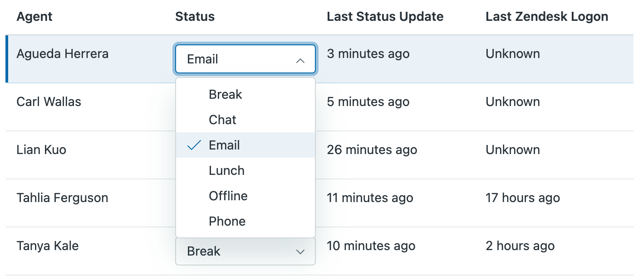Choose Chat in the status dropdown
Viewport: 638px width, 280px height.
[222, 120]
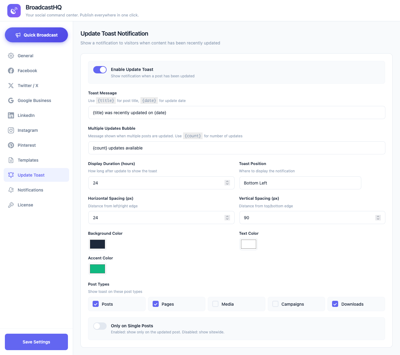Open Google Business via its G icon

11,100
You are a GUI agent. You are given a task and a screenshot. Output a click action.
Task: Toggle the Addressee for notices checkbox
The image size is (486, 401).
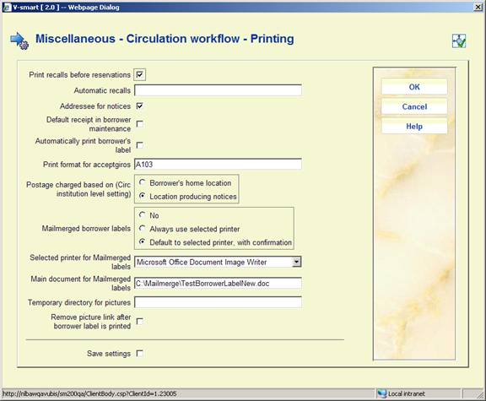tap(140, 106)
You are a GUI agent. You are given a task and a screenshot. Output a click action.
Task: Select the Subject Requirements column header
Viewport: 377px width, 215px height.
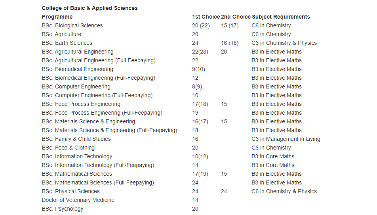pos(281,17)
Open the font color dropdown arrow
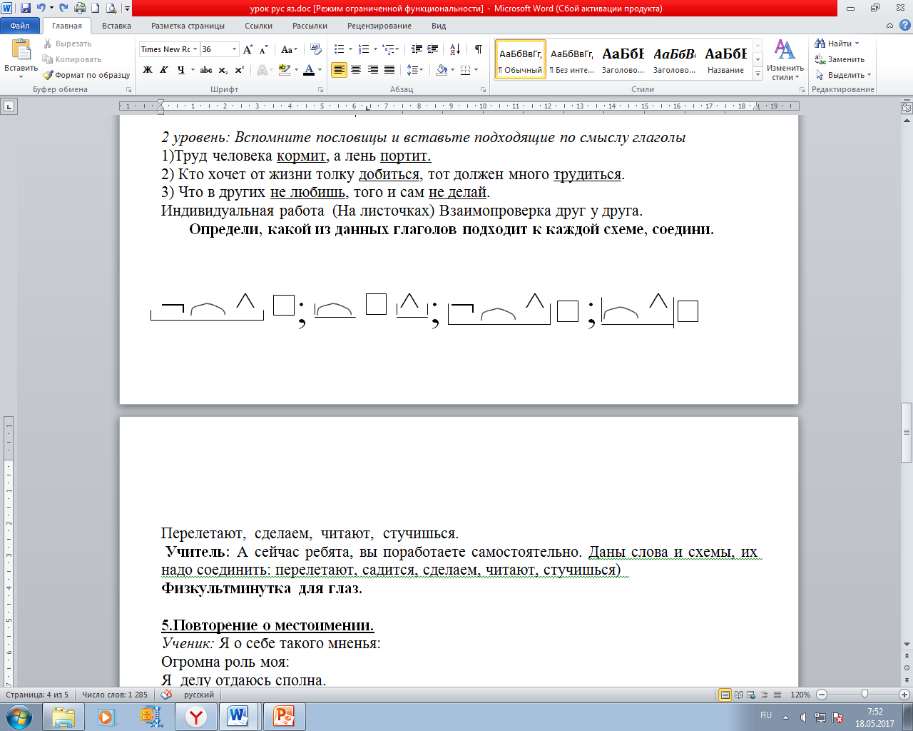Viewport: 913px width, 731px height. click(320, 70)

__________

* **Required action**
No pictures should appear in the copy. Print exactly the lines above from the line containing "Viewport: 377px width, 215px height." through the last line of the data.

* **Reply**
Viewport: 377px width, 215px height.
pos(281,17)
Open the font color dropdown arrow
Viewport: 913px width, 731px height. click(320, 70)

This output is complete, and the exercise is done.